[Stored records]
##########
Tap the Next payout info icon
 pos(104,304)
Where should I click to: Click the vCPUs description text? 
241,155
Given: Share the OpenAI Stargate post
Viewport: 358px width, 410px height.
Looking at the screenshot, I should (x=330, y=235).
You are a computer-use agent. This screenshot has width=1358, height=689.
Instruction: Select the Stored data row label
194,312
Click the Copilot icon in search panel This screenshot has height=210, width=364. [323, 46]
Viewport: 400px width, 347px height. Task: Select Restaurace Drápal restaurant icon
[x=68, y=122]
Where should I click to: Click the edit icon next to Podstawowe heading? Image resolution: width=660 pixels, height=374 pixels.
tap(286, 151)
##########
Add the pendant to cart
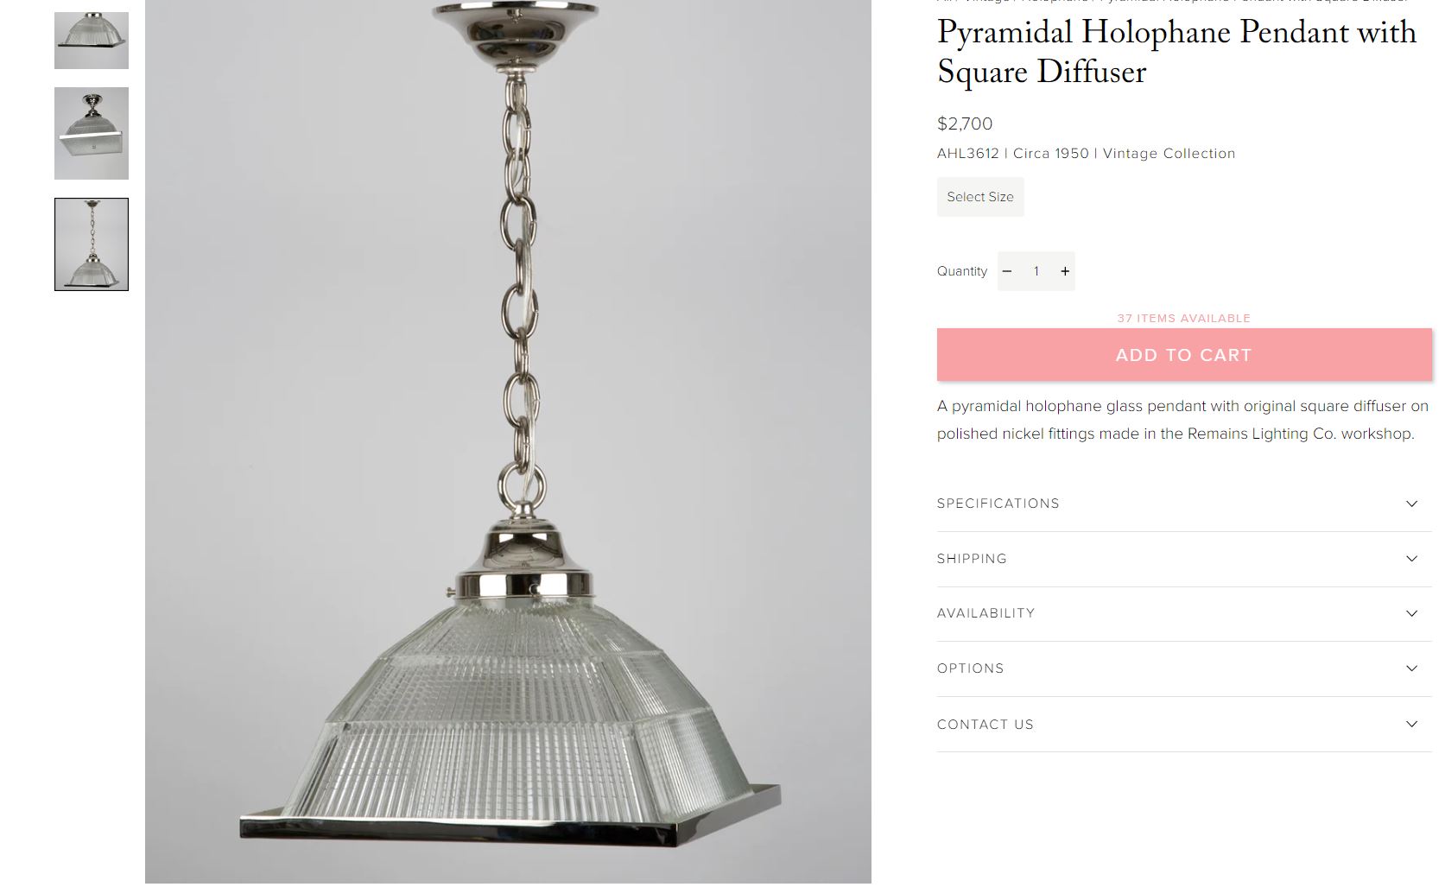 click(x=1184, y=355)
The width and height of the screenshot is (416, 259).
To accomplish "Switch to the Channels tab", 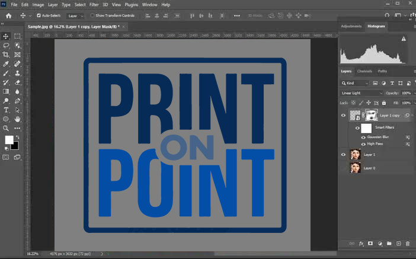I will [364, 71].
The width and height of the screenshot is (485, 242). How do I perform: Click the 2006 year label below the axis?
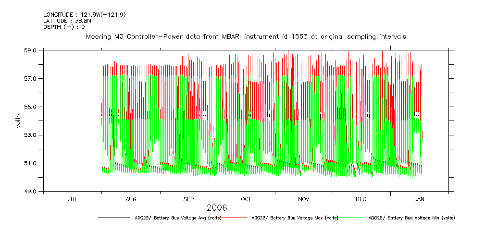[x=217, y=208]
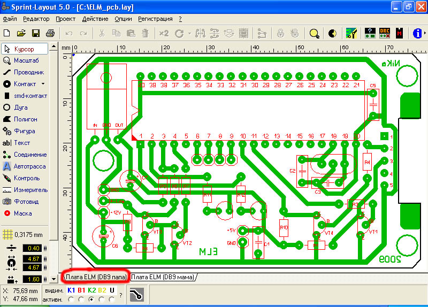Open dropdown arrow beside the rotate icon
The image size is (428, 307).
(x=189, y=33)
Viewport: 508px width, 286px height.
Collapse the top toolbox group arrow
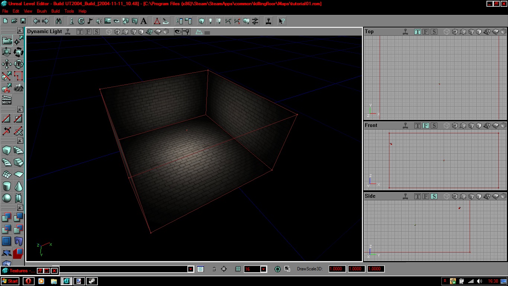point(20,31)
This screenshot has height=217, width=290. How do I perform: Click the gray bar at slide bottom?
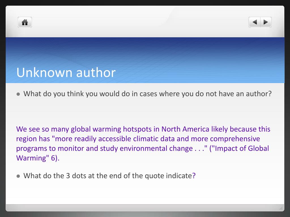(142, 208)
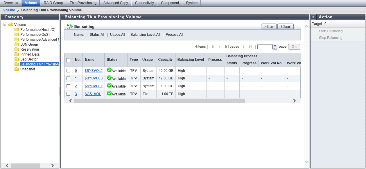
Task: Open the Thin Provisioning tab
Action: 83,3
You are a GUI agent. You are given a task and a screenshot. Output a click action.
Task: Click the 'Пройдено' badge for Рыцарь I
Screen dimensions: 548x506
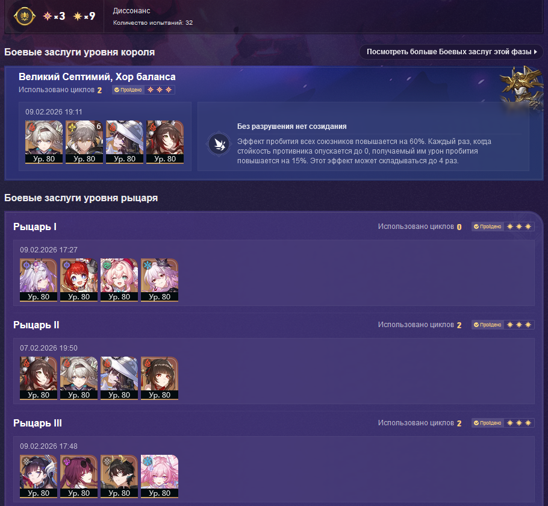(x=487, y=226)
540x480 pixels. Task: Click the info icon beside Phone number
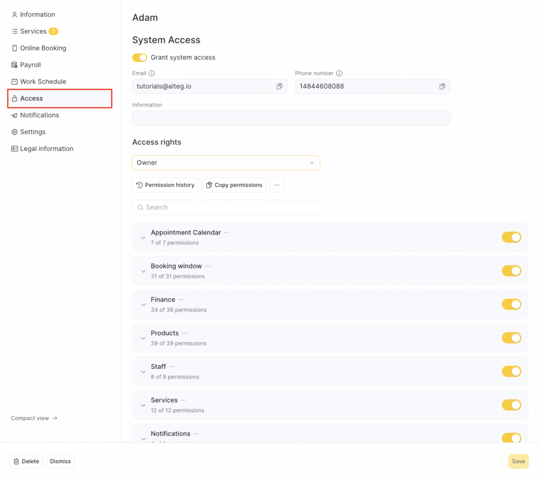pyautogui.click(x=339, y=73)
##########
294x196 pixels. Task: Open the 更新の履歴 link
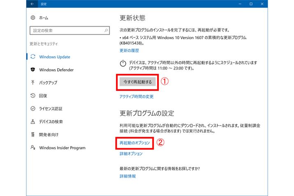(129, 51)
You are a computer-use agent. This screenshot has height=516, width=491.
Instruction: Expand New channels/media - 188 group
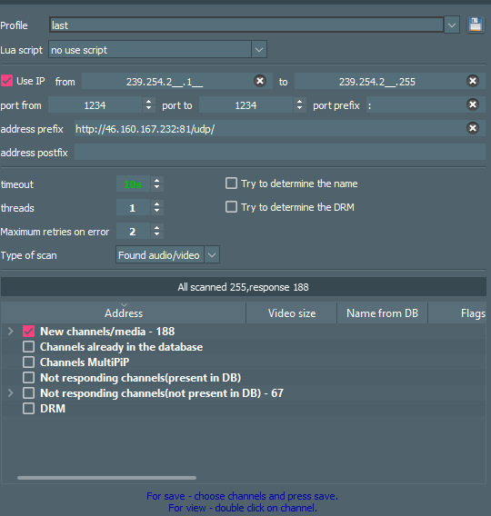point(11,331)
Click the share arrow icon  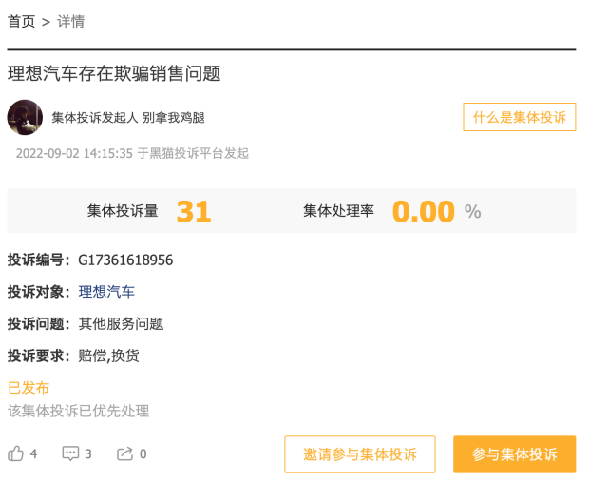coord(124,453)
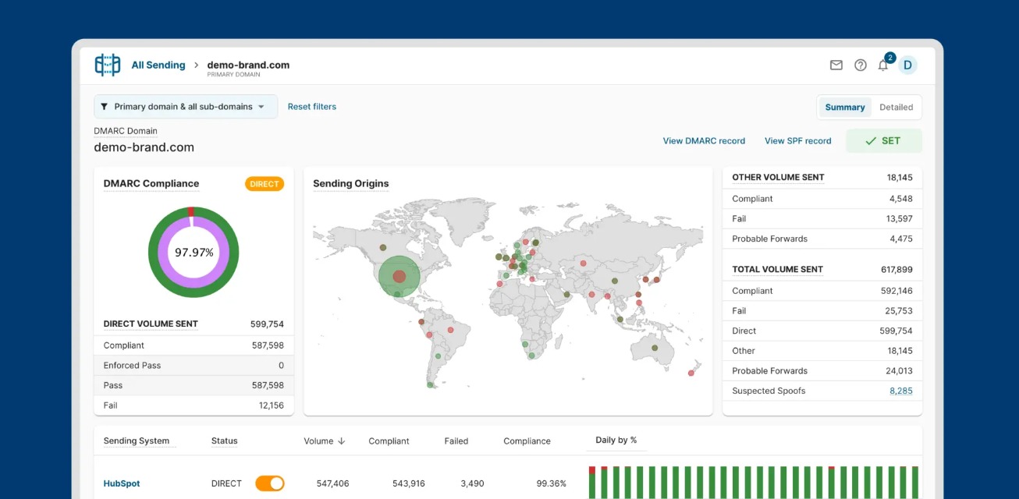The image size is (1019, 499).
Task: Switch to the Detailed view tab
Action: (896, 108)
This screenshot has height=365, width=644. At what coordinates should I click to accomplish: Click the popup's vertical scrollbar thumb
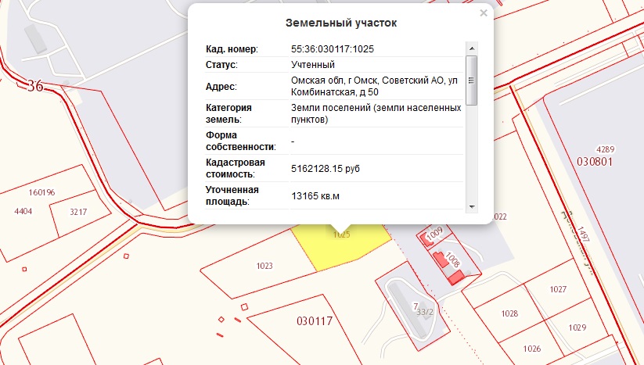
##########
**What the task asks:** Could you write out, exactly as they stand, only the lines above that begin at the line with "Tap the Next payout info icon" and stop after the line with "has width=1358, height=689."?

**Solution for this exercise:**
Tap the Next payout info icon
 pos(104,304)
Where should I click to: Click the vCPUs description text? 
241,155
Given: Share the OpenAI Stargate post
Viewport: 358px width, 410px height.
Looking at the screenshot, I should (x=330, y=235).
You are a computer-use agent. This screenshot has width=1358, height=689.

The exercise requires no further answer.